Globally, there’s been no limit to the level of disruption caused by the spread of coronavirus, from shuttered businesses to restricted air travel. While these interruptions can cause financial harm, there can be immediate health consequences as a result of limiting one activity in particular—blood drives.

The Red Cross has seen roughly 1500 blood drives canceled due to concern over gatherings and the risk of transmission of the viral illness. That’s created a deficit of 16,000 donations nationally. If this continues, the Red Cross has cautioned that a serious blood shortage might occur.

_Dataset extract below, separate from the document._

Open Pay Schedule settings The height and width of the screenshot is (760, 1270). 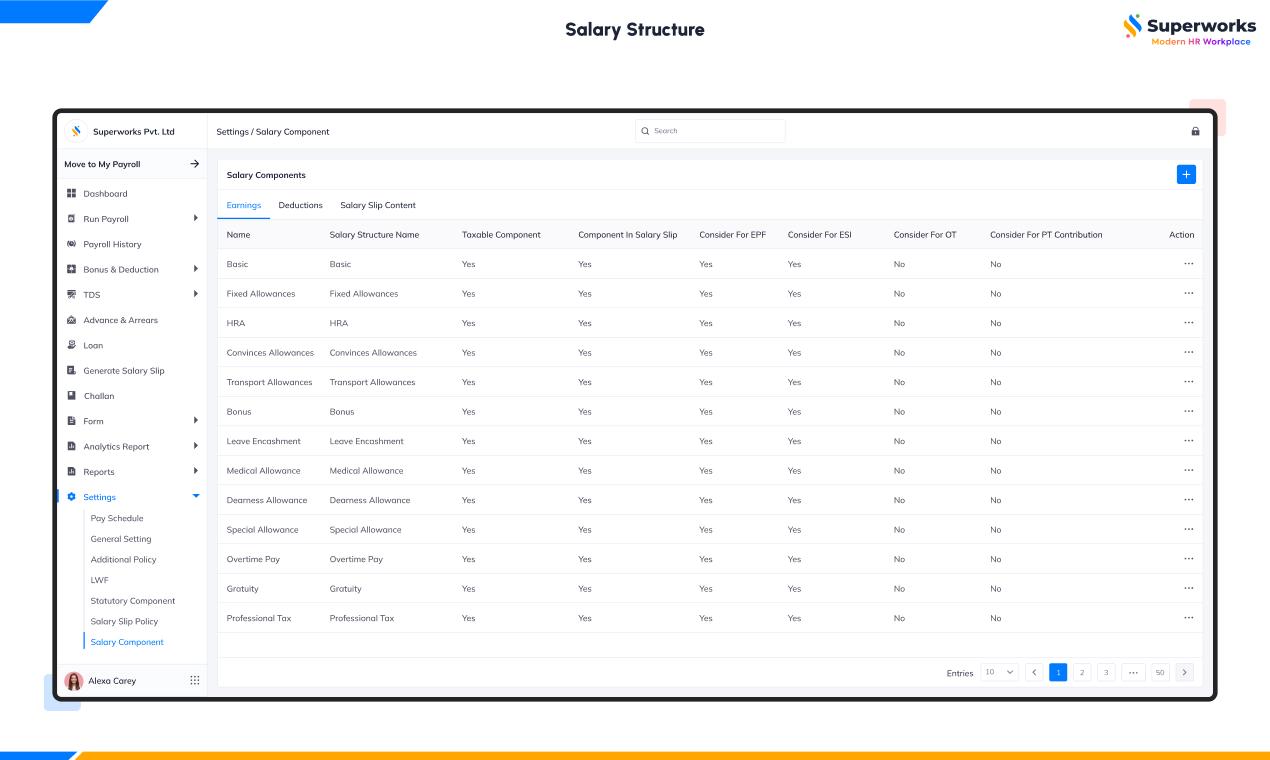[117, 518]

“We need people to start turning out in force to give blood,” Peter Marks, M.D., Ph.D., director of the Food and Drug Administration’s Center for Biologics Evaluation and Research said in a statement. “We need people to prevent the blood supply from getting depleted. We need it to not get to the point that surgeries are having to get canceled. That’s something we absolutely do not want to have happen. To ensure an adequate blood supply we need people to come out and donate blood.”

As a result, the organization is calling upon healthy Americans to schedule an appointment to donate blood and offering assurances that this very necessary act of medical charity is safe for everyone involved.

According to the Red Cross, no data exists that indicates coronavirus can be transmitted via blood transfusion. For donors, it’s important to understand that the organization is taking every precaution to minimize the risk during the donation process. In addition to enhanced disinfecting protocols at donation sites, prospective donors are being screened for symptoms of possible illness, including temperature checks, before being allowed into a collection area.

In the United States, a patient is treated with a blood transfusion every two seconds, making a reliable supply crucial. If you’d like to help, you can enter your ZIP code at the Red Cross website to find a local donation center.